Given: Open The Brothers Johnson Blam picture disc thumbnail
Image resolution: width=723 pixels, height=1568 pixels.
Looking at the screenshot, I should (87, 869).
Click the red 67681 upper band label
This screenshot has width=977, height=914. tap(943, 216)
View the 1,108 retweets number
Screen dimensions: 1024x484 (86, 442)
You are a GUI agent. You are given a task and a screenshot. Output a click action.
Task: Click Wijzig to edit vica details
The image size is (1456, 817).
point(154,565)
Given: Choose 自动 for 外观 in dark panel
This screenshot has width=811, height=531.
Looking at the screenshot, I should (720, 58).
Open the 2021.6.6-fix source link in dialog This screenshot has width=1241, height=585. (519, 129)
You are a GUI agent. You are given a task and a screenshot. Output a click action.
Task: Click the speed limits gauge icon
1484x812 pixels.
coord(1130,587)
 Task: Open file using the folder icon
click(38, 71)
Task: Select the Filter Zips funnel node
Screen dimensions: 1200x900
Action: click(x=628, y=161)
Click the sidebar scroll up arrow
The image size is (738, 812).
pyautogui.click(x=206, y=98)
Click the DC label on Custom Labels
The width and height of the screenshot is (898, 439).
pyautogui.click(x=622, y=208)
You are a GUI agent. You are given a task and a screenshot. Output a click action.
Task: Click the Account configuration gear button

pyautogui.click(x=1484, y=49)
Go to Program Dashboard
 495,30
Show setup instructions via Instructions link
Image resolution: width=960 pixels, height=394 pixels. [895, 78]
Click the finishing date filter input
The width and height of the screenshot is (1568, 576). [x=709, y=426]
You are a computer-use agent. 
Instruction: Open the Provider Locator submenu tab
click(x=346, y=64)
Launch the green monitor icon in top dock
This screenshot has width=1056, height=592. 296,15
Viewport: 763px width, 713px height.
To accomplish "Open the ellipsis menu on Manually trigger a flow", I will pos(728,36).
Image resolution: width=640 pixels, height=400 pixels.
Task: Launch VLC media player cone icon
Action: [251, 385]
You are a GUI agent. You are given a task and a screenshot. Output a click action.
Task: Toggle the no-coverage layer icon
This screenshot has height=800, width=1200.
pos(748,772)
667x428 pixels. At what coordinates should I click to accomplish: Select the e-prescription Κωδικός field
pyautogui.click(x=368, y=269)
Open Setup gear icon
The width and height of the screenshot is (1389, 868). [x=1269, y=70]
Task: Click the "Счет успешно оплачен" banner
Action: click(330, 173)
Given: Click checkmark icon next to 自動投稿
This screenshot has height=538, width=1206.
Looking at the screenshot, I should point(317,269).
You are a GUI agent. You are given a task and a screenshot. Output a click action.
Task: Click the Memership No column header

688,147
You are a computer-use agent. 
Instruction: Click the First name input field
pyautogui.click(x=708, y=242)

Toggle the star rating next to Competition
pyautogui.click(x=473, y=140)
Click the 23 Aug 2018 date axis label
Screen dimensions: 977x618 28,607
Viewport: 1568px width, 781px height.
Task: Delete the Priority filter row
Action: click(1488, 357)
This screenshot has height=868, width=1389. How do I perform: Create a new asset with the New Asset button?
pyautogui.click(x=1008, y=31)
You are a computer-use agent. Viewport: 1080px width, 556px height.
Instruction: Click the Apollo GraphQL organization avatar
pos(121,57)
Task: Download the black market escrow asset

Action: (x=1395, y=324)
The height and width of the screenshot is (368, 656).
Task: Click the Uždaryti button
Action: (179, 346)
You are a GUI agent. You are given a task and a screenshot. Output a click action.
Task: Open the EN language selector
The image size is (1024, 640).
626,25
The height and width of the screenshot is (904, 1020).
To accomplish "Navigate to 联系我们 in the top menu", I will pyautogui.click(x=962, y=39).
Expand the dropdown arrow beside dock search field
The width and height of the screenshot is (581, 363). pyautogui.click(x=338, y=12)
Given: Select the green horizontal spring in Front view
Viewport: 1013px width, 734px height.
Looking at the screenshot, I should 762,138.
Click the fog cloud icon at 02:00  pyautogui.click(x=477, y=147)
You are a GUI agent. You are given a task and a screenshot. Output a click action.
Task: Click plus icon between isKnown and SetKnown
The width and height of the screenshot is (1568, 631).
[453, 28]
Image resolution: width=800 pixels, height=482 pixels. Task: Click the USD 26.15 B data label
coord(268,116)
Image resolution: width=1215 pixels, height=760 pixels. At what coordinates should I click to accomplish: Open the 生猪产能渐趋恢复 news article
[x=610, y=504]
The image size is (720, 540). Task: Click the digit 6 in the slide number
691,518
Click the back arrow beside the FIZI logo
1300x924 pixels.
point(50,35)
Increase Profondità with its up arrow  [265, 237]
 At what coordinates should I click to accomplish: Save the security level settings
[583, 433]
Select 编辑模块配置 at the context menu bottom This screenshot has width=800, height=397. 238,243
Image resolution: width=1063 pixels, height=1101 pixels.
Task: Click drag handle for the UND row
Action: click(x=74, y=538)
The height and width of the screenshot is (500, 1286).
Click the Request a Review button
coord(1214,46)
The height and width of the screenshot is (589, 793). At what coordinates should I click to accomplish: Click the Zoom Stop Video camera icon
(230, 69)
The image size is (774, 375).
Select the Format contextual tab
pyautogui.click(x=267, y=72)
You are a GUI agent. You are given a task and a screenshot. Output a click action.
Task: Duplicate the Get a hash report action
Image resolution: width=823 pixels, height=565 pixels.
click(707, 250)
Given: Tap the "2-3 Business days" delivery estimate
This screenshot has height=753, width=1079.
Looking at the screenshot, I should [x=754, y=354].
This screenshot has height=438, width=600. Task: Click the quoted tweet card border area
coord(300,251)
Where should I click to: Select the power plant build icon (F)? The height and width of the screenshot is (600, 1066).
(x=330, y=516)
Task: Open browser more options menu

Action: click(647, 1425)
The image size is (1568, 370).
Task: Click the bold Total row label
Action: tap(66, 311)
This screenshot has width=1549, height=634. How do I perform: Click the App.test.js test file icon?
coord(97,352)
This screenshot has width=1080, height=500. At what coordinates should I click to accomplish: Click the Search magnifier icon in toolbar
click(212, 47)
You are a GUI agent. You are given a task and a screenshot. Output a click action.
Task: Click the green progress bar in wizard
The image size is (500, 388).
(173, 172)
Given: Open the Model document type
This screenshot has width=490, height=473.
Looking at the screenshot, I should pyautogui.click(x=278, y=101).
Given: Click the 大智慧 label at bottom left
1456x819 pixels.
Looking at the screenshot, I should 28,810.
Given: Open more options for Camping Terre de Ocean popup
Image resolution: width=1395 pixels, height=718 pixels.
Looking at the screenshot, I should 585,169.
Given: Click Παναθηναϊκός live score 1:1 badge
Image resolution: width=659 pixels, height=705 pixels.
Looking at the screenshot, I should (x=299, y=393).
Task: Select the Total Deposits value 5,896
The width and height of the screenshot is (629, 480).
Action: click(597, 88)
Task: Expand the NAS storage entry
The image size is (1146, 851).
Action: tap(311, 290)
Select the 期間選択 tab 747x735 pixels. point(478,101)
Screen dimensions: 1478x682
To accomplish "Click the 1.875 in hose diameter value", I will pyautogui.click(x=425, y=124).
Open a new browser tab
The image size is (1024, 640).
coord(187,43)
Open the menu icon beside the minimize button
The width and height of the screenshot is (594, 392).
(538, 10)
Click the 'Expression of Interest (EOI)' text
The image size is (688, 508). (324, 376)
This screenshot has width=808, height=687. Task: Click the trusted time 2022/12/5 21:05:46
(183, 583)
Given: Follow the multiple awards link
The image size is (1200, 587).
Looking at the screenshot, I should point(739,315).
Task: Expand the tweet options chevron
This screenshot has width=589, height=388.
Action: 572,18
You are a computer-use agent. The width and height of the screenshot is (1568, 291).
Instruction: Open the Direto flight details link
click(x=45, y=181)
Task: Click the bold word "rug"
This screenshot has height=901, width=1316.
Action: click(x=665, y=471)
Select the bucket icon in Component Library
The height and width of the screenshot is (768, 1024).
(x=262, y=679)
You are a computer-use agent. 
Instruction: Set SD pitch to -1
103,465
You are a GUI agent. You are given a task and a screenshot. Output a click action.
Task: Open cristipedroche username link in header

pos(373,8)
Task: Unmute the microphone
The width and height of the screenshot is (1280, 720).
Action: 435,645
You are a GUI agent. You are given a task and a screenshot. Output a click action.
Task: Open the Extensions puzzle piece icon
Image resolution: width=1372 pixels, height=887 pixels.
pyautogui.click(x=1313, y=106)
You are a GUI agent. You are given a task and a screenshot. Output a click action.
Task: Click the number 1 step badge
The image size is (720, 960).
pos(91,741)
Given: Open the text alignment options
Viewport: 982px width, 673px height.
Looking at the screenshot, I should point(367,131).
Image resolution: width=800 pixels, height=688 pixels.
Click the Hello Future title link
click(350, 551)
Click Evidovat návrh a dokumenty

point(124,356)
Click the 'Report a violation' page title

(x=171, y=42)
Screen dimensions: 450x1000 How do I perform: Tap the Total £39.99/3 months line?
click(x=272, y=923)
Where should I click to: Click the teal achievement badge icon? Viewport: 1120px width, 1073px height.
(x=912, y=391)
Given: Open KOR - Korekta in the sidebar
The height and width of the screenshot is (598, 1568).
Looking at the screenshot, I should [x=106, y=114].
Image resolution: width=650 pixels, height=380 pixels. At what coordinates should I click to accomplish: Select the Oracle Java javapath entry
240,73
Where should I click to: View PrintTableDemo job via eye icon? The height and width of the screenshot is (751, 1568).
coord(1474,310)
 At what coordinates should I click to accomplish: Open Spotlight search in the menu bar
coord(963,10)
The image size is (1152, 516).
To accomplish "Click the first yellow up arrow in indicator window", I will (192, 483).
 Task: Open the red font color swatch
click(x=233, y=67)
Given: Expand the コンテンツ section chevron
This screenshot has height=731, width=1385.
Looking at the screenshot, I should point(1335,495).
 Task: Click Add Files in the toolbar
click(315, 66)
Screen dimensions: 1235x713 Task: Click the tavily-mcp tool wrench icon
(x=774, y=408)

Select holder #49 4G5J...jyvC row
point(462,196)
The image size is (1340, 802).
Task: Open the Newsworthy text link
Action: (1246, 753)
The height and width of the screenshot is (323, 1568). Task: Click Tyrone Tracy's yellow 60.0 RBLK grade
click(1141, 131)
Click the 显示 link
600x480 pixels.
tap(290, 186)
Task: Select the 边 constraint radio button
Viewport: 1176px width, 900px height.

----

What is needed is an exact copy of the lines above, from the one containing "The height and width of the screenshot is (904, 1020)." through the one containing "Increase Profondità with", with nothing added.

The height and width of the screenshot is (904, 1020).
To accomplish "Navigate to 联系我们 in the top menu", I will pyautogui.click(x=962, y=39).
Expand the dropdown arrow beside dock search field
The width and height of the screenshot is (581, 363). pyautogui.click(x=338, y=12)
Given: Select the green horizontal spring in Front view
Viewport: 1013px width, 734px height.
Looking at the screenshot, I should 762,138.
Click the fog cloud icon at 02:00  pyautogui.click(x=477, y=147)
You are a GUI agent. You are given a task and a screenshot. Output a click action.
Task: Click plus icon between isKnown and SetKnown
The width and height of the screenshot is (1568, 631).
[453, 28]
Image resolution: width=800 pixels, height=482 pixels. Task: Click the USD 26.15 B data label
coord(268,116)
Image resolution: width=1215 pixels, height=760 pixels. At what coordinates should I click to accomplish: Open the 生猪产能渐趋恢复 news article
[x=610, y=504]
The image size is (720, 540). Task: Click the digit 6 in the slide number
691,518
Click the back arrow beside the FIZI logo
1300x924 pixels.
point(50,35)
Increase Profondità with its up arrow  [265, 237]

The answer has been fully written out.